The Picture on the blog is Austin in Gizmo's dog bed. I have shown you picture of Gizmo on Austin's sofa and so when Gizmo gets on Austin's sofa then Austin takes over Gizmo's bed!

The slide show are some pictures of Austin tonight in the bath tub. As you can see his other mother watching him. Gizmo comes in the bathroom every night we take a bath to watch.

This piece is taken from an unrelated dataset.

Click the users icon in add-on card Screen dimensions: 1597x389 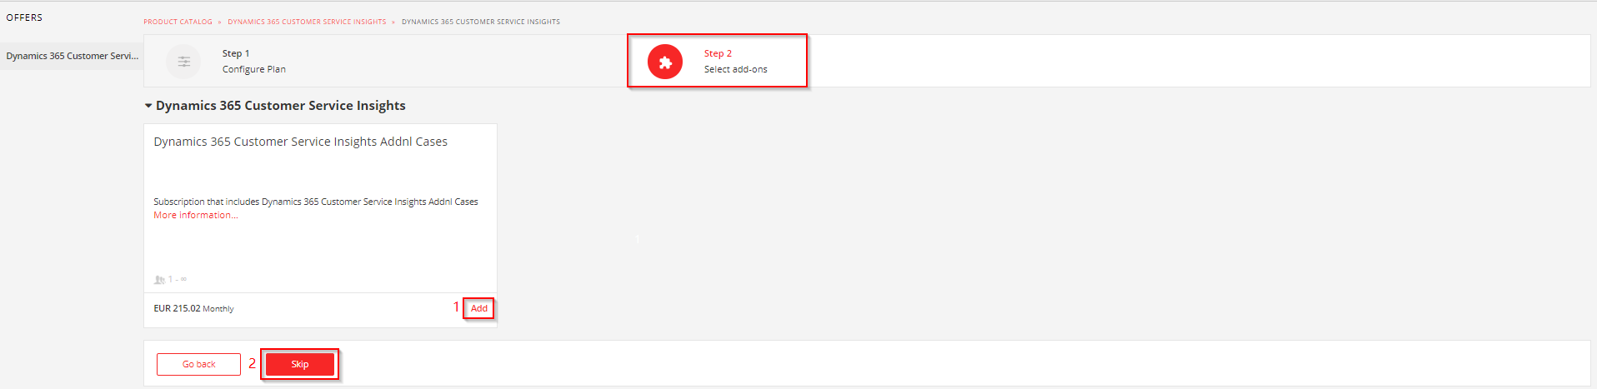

Picture of Austin rolling his eyes......

Yes there is a story behind this.... Austin's Uncle Alan has taught him to roll his eyes. We were in Dr. Patel's office Friday and Austin rolled his eyes during Dr. Patel's exam. I know Patel was thinking something is wrong! He is having a seizure! Haha. I had to explain to him that my lovely brother taught him this. He loves to copy Uncle Alan. Patel never thought that you could teach a child to roll their eyes. He found humor in it even though we were worried about his counts and runny nose. Patel said "this brother of yours, I sure do like him!!!!" haha

Sweet Sugar

Hey all,

Well it had been a crazy morning. Austin is doing well. No fever, still a little cranky and runny nose is not too bad. Our worries at the moment is are sweet cat Sugar. We had to take him to the vet this morning and leave him for the long weekend. I went outside to the Cat Knnel and he came out of his tent walking like a drunken sailor. His eyes were going back and forth horizontally non stop. We took him to our vet and he fees it is something neurological. HMMMMM.Neurologial....Neuroblastoma..... Poor kitty. They really don't know what is wrong with him yet. They mentioned possible stroke. They are putting him on a high dose of steroids and doing some blood work and will call us with any news. So when we find out we will let you know. Hopefully we can say a few prayers that God is with him through this rough time. He is our first baby. We will update later when we hear something.

Elizabeth

Down for the "Counts"

Hey everyone,

We just got back from Dr. Patel's office. As I was signing Austin in Patel was standing in the business office and looked at Austin strangely. I knew from right there things were not going to be good. He has that sense that I think no one else has that he can read him before even looking at his counts. He asked me how Austin was doing and I told him fine other then we can get his runny nose to stop. He still had the look on his face like something is not good. My stomach was turning. They took his blood for counts and sure enough his counts took a hit. They are DOWN. Almost at the point of pure isolation. Everything took a hit, white cells, red cells and platelets. All other test he performed last week are normal. So we are hoping maybe his runny nose is a viral infection. The office is closed Monday for labor day so we will go back Tuesday for counts again. So we need lots of prayers for this weekend. Prayer warriors start your engines and lets start the BIG prayers. Patel wants him away from the public and so do I. We are making him homebound. He can have visitors who have not been sick or has not been around anyone who has been sick. We will lay low this weekend and take it easy. Patel has taking him off his claritin, even though he doesn't think that is dropping his counts. He can only have benadryl and his accutane, no other drugs. He seems to be fine. He was quite some this morning. All I can think of is maybe he is coming down with something or maybe he is right he has had a small viral infection and is why he has a runny nose. It is so hard to figure out. He is also teething, so that can be why he has a runny nose. All so hard to figure out. Austin will be on major watch. Any signs of something changing in him we are to call Patel immediately.

Our Neuroblastoma friend Christi still needs our prayers for her pain management and for her families strength to be there for her.